In order to answer that we need to look at what came out today. Today we found out that unemployment is at 7.6% which is .3% above consensus estimates. That is a big difference. Most economic advisors were expecting 7.4 to 7.5. To top it off 2008 was revised with worse numbers. Needless to say there are no jobs out there. That’s bad for housing and the economy. No Jobs means no spending, which also means no taxes. Being our democratic congress is printing money with no end in sight, how do they plan on paying it back with out people having any jobs to pay taxes. There in lies our current rate situation. Being the government needs to beg for huge amounts of money over the next few weeks just to pay for things they have already begun doing (like bailing out failing banks who are still buying corporate jets), the money has to come from somewhere and the problem is where is the government going to get the money to pay for the payments on the money it was lent?

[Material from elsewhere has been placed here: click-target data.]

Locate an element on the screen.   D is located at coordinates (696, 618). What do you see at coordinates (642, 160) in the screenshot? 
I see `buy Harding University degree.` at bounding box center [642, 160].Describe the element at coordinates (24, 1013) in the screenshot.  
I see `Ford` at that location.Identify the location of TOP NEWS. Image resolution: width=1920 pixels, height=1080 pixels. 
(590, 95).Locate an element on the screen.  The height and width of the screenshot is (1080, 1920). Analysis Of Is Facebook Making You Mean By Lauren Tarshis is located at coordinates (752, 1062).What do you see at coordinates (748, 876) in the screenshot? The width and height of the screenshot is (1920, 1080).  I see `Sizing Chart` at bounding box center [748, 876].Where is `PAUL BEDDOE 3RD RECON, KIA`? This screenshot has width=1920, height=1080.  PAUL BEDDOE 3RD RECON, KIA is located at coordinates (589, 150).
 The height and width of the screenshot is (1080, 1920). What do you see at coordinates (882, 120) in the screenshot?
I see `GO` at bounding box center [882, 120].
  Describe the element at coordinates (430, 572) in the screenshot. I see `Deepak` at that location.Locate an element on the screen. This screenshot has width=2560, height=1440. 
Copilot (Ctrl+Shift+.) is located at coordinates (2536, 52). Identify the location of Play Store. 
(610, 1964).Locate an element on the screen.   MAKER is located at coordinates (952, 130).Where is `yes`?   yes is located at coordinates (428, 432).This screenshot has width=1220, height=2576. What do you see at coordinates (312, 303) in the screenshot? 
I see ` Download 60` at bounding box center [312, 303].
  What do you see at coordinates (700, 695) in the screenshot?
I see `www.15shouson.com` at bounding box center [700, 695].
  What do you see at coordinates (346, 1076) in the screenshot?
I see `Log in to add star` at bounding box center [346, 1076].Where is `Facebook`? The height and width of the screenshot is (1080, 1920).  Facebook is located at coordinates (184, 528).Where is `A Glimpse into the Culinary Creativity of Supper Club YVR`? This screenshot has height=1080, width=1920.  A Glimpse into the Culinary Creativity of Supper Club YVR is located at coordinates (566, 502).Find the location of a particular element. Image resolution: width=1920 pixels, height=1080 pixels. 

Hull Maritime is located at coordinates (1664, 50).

This is a huge concern that the government might default or just print more money. Printing more money means we will have higher inflation which is bad for Mortgages.
So to recap there is a bill currently being debated in the senate that could help housing but will cost a lot of money and the government doesn’t have any money. Secondly there are no jobs to pay taxes so there is a fear that the government won’t have any money for a while. Lastly average mortgage rates are sitting at about 5.5% on a 30yr fixed for FHA and conventional because of the fear the government doesn’t have any money and doesn’t know if it can raise it.
Does this mean rates will keep going up, actually we feel the lower rates are still right on the horizon, this is merely a fear issue in the market. There is some validity to the fear but because of the processes that are already in place and the stimulus package that is now a must, we are looking for rates to hit in the lower 4’s. So hang in there and be diligent, it might be an ugly ride in the mean time.